Task goal =>
Copy every one of the records below verbatim, leaving out the pictures.

Pointing records for screenshots and pages:
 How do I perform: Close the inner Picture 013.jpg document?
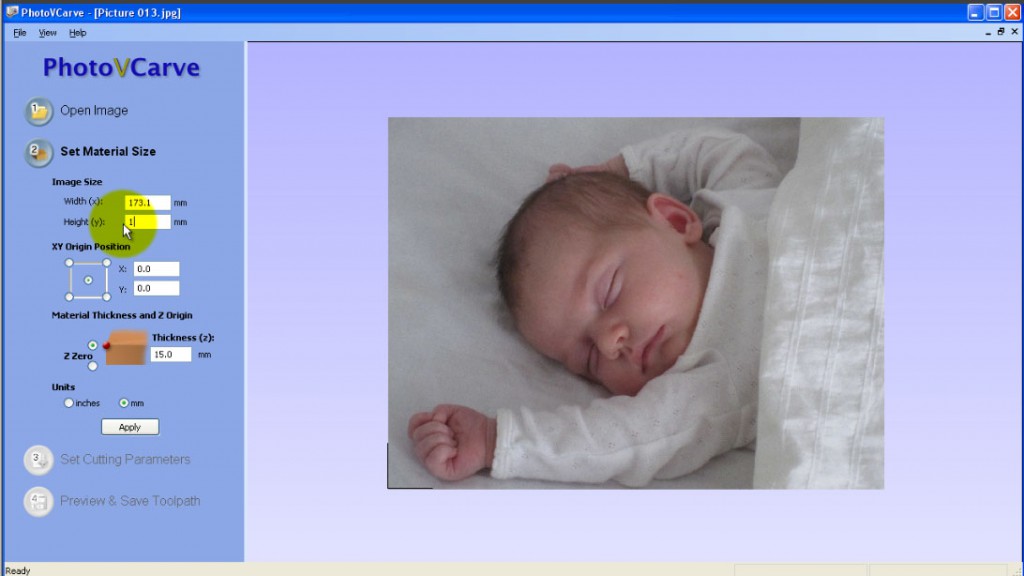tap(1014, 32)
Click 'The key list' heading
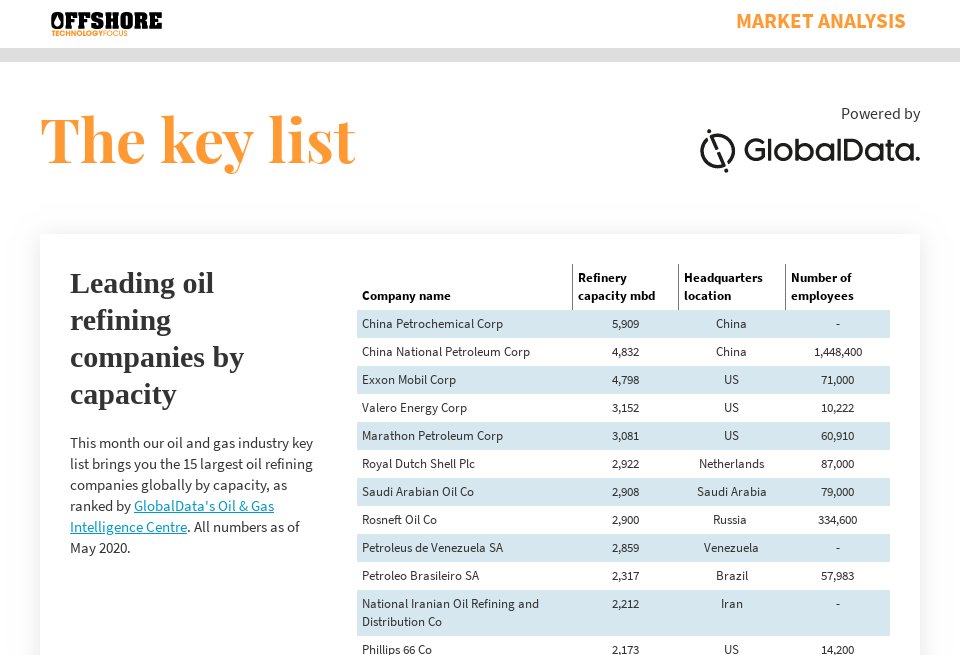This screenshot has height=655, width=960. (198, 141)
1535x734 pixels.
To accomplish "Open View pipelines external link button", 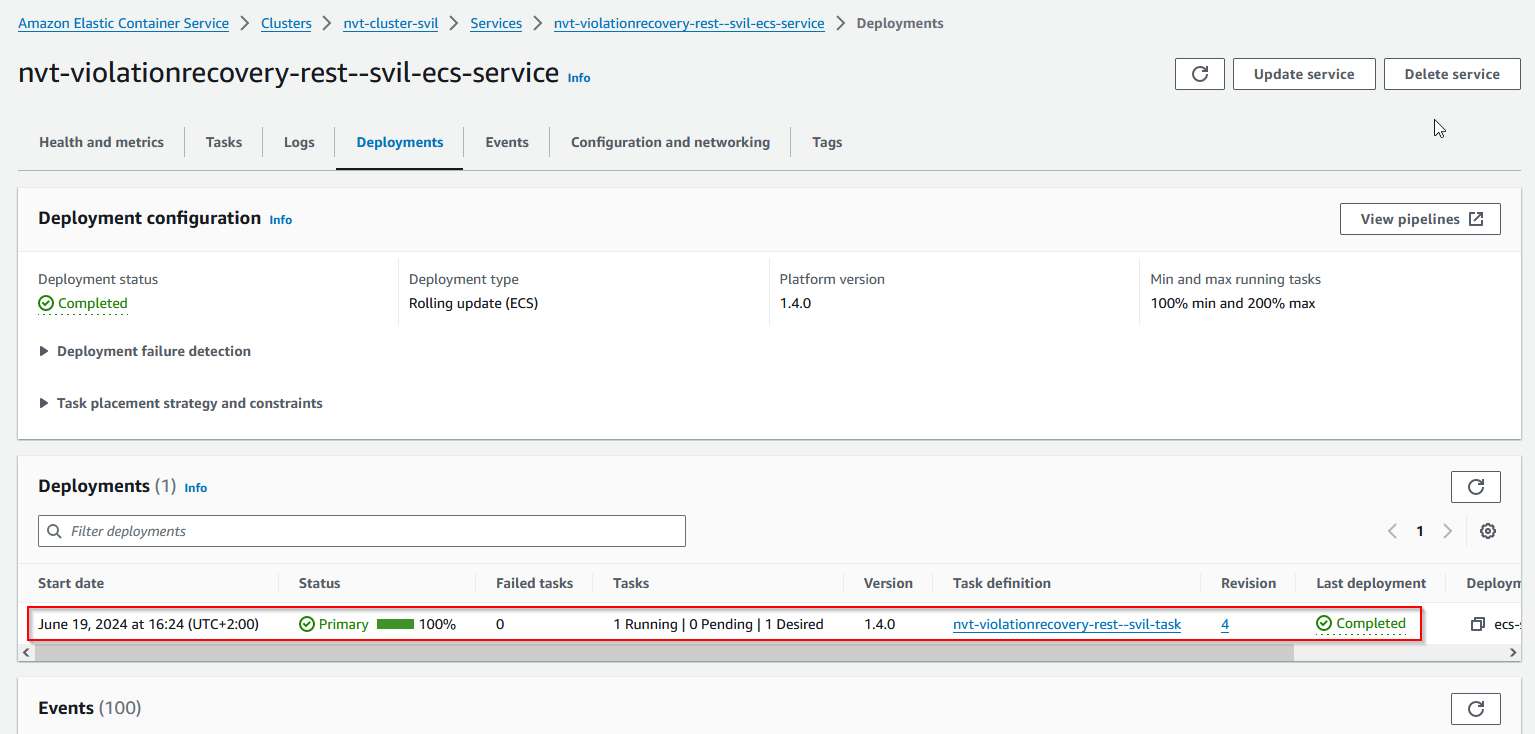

Solution =>
 How do I perform: Close the inner Picture 013.jpg document?
tap(1014, 32)
Click 'The key list' heading
This screenshot has height=655, width=960. (198, 141)
1535x734 pixels.
To accomplish "Open View pipelines external link button", 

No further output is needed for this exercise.